During their trip to Mexico, they see freedom and adventure in the poverty of the Mexican people, not oppression. (Of course, Mexican culture itself is not marginalized in Mexico, but it seems to yield such a feeling among these outsiders, who see just a few slices and subcultures.) Sal's months of living as a migrant farm worker, picking cotton, are perhaps the best example of such a view in the novel. During these months Sal comes to see himself as Chicano, a part of the impoverished and marginalized culture in which he lives and works. Instead of feeling the oppression of the culture, he feels freedom in making only a dollar and a half a day, living with his Chicano lover, Terry, and taking care of her son.

But Sal and Dean never expect to stay forever in the conditions of such cultures. Through their travels they always return to the white American culture that they came from, finding food and shelter when they need it. Sal's comfort in the migrant farms of California, perhaps, comes from subconsciously knowing that if he ever needed it, his aunt in New York could wire him money to come home. This is a luxury the rest of the farm workers do not have.

Rejection of Authority

The life that Sal and Dean want to live is one that rejects all notions of authority and rule. Dean has little regard for the law and conventions of society. Authority is seen in the novel through the pleadings of the maternal characters for Dean and Sal to settle down and fulfill their responsibilities, and it is most clearly understood in the various run-ins that the group of Beats has with law enforcement. Anarchy in the individual eventually confronts the authority of society.

On every journey, Sal and Dean are confronted with the realities of law enforcement and the laws that they have broken. This is vividly seen in a stop in Washington on the day of Truman's re-election inauguration. As they watch the festivities, a parade of military vehicles rolls down Pennsylvania Avenue, a display of the military might of the country. For Dean and Sal this display is nothing they want to be a part of. They are stopped and harassed by Washington police when they speed and drive on the wrong side of the road. The police want to arrest Dean on the ground that Dean's wife, Marylou, is a prostitute and that Dean is pimping her across state lines. The authorities of the novel clearly disapprove of the lifestyle that these young hipsters are leading. Others can tell, simply from their looks, that these people are rejecting the authority of the nation and the pressures to conform.
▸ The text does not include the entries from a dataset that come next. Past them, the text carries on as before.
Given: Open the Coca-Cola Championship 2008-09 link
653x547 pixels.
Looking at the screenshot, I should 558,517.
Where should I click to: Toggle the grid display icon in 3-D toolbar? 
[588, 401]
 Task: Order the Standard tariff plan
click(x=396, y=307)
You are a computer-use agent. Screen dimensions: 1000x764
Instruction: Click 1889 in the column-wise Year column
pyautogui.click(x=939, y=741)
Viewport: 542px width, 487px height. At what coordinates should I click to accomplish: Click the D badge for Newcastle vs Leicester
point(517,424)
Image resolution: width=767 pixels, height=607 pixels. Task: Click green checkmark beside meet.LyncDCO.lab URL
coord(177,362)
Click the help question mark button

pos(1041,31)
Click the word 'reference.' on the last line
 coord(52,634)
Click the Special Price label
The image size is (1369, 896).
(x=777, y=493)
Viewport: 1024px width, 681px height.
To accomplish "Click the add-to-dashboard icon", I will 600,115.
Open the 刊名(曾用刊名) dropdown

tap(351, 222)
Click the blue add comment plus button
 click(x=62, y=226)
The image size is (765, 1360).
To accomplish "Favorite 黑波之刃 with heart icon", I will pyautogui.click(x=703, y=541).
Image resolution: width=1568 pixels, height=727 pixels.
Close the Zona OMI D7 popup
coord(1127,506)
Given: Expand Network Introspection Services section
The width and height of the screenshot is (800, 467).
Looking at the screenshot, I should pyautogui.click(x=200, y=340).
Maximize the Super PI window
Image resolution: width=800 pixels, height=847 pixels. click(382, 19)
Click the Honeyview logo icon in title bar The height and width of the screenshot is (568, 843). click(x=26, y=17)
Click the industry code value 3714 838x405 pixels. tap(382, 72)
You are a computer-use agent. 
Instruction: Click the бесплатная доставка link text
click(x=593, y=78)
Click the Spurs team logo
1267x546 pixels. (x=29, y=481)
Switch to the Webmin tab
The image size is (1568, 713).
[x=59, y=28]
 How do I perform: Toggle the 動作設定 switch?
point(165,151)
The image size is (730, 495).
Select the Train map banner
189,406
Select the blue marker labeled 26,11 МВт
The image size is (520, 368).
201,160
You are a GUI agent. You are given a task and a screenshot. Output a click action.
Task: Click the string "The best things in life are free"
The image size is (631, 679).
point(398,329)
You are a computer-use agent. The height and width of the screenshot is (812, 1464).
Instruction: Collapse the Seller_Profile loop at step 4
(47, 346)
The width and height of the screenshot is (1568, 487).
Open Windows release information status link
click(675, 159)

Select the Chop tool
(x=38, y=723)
It is only in Mexico that they find a large measure of freedom from authority (and nearly full freedom from United States authority). The police there encourage them in their exploits, guarding their whorehouse as they pay for sex, and letting them sleep in their car in town-which would have caused suspicion among American police. American society is thus condemned in Sal's eyes for its paranoia and its insistence on following rules. But in Mexico, where the rules are relaxed and people are only worried about getting by, one finds true freedom from authority (although, of course, there are things one may not do in Mexico).

The Rainy Night of America

Kerouac's "rainy night of America" is a theme taken up several times in On the Road and in his other novels. The rainy night comes to symbolize for Sal the motion of time in the country. It is most clearly seen when Sal visits rivers-first the Hudson, most notably the Mississippi, and then the river that takes up the final paragraph of the novel.

Kerouac compares the cycle of water, from rain, to river, to sea, to evaporation and then all over again, to the movement of time and culture. This is a metaphor for life and history. What has come before will come again and then start all over again. It is in these moments of reflection on rivers that Kerouac glimpses his own impermanence in the flow of life. Sal's and Dean's own travels begin to take on this kind of rhythm. The things that they do, the problems they face, and the messes they always find themselves in are all part of the cycle of the road. As Sal and Dean cross the Mississippi, he reflects upon the meaning of the river. It starts in secret and flows through the lands of America, only to reach oblivion in the sea. The river's cycle starts again in the rainy night. Kerouac saw his own life and particularly his life on the road in this metaphor.